Yesterday, all five presidential candidates from both parties gave speeches to AIPAC, the leading Israeli lobbying group in the U.S. But only four of them gave their speeches in Washington, D.C. The fifth, Bernie Sanders, gave his speech to an audience in Utah, where it barely received any coverage at all.

In what was an even-handed criticism of both the Israeli and Palestinian governments, Sanders — who, remember, is the first Jewish presidential candidate to win a state primary — pushed a common sense resolution to the conflict that acknowledged grievances on either side, by addressing both Israeli security concerns and socioeconomic improvement for Palestinians. “Peace has to mean security for every Israeli from violence and terrorism,” he said. “But peace also means security for every Palestinian. It means achieving self-determination, civil rights, and economic well-being for the Palestinian people.”

Speaking at a high school in Salt Lake City, Sanders laid out his foreign policy vision for the region should he win the presidency. On top of addressing the ongoing conflict and breakdown in negotiations between the Israeli government and the Palestinian Authority, he also addressed ISIS and the need for Arab involvement in that fight.

Sanders framed his speech as needed criticism from a “long term” friend of Israel. “Our disagreements will come and go, and we must weather them constructively,” he said. “But it is important among friends to be honest and truthful about differences that we may have.”

Sanders has often occupied that role. As a young man, he lived on a kibbutz in Israel during the 1960s, which he pointed out in his speech. But he’s not given Israel the political carte blanche that most senators have.

During the 2014 war in Gaza, he was one of 21 senators who did not co-sponsor a Senate resolution expressing support for Israel during the war. Then, in February 2015, he was the first senator to publicly announce he was skipping Israeli Prime Minister Benjamin Netanyahu’s speech to both houses of Congress.
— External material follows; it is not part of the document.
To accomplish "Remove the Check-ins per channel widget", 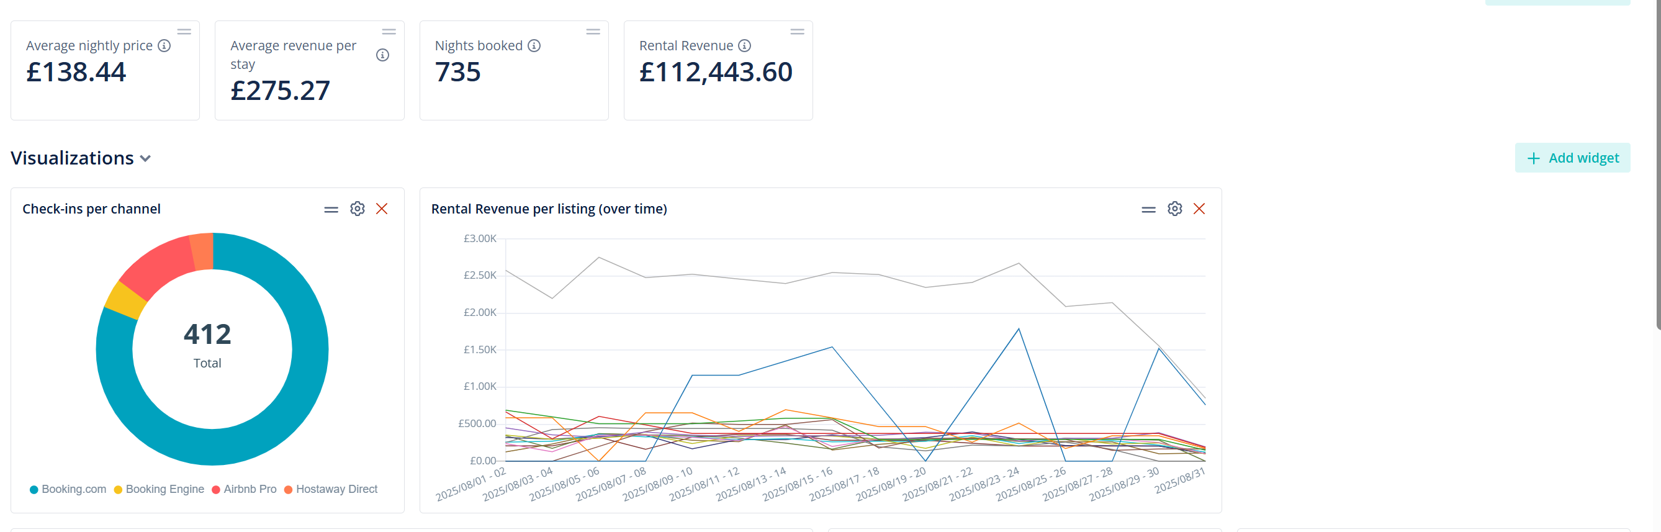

Sanders saw it as an attempt to undermine President Barack Obama, who wasn’t notified of Netanyahu’s plan to speak in front of Congress until it appeared in the news. He was followed by 55 other Democratic congressmen, who did the same.

Sanders had offered to address AIPAC’s audience via video conference, but conference organizers said all presidential candidates had to be physically present, despite a video call from Netanyahu. The Vermont senator said he couldn’t attend because he was campaigning in the western states, where today’s primaries are due to take place.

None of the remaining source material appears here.